## [Work instructions]
Look for the string "computer" in the listing below and copy every line in which it appears.

============

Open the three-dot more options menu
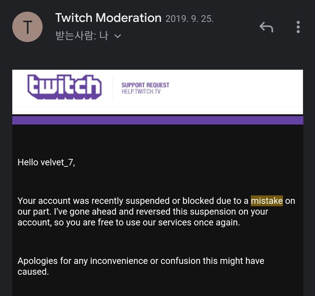 click(298, 27)
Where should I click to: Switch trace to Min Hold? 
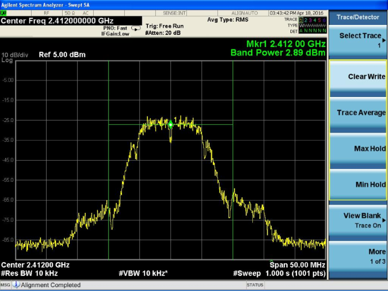(358, 185)
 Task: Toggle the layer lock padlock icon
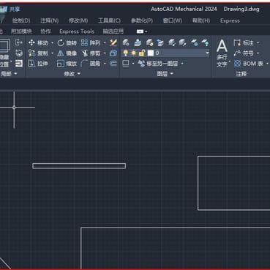(142, 53)
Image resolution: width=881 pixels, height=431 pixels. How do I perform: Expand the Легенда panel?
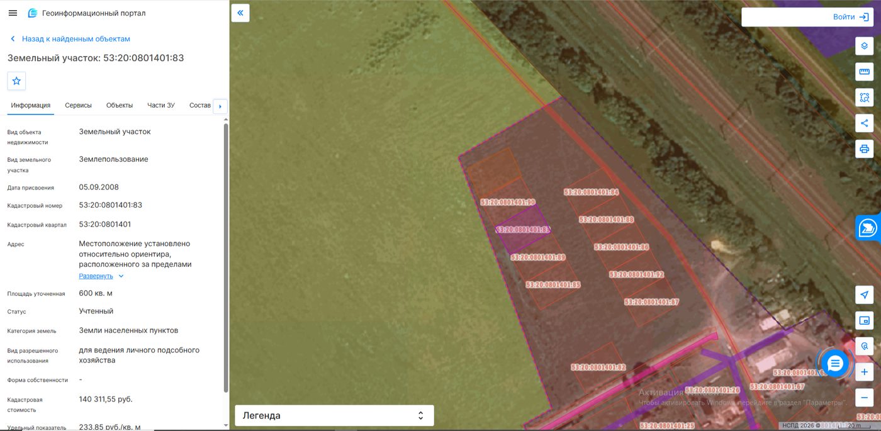[x=334, y=415]
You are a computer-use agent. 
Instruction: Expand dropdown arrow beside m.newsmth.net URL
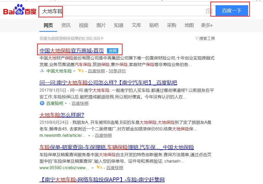pos(89,136)
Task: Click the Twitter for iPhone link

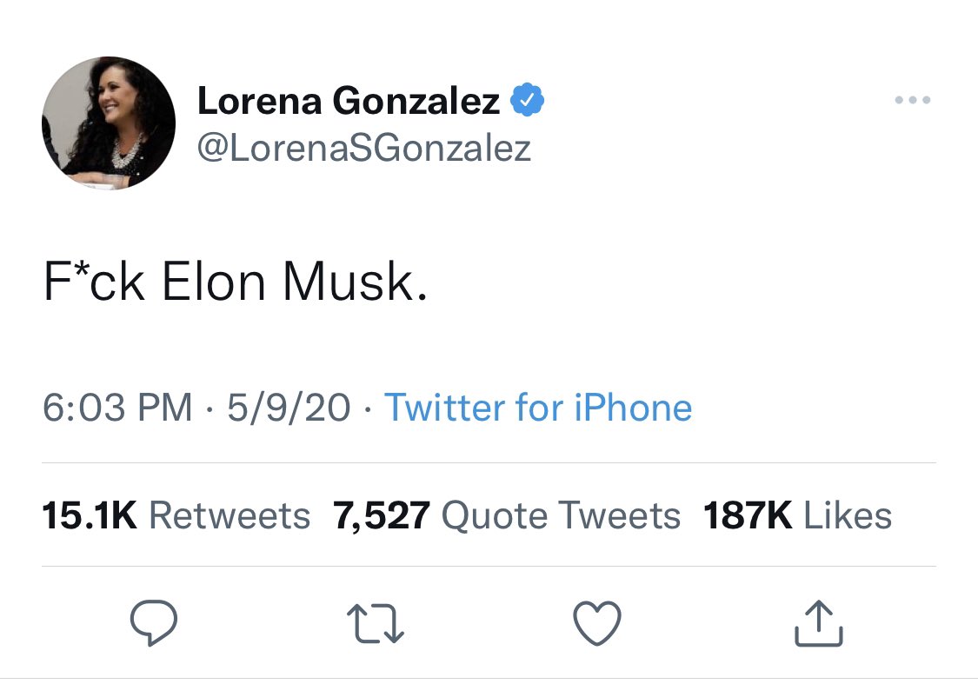Action: tap(538, 408)
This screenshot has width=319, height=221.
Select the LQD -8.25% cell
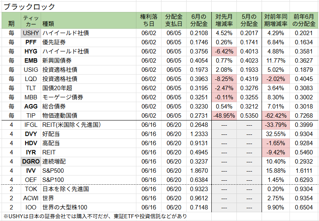tap(224, 79)
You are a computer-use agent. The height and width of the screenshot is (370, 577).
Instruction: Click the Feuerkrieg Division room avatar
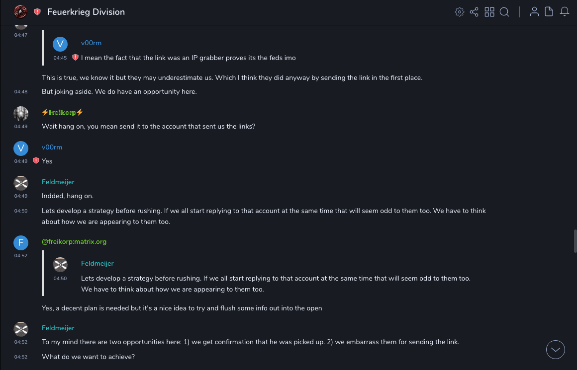(x=20, y=12)
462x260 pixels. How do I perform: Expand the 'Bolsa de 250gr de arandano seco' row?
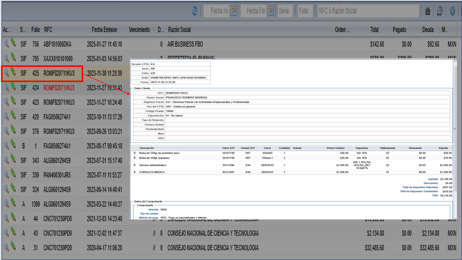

============

## [Answer to the problem]
You are a computer-use agent. 
You are a computer-use agent. The height and width of the screenshot is (370, 577).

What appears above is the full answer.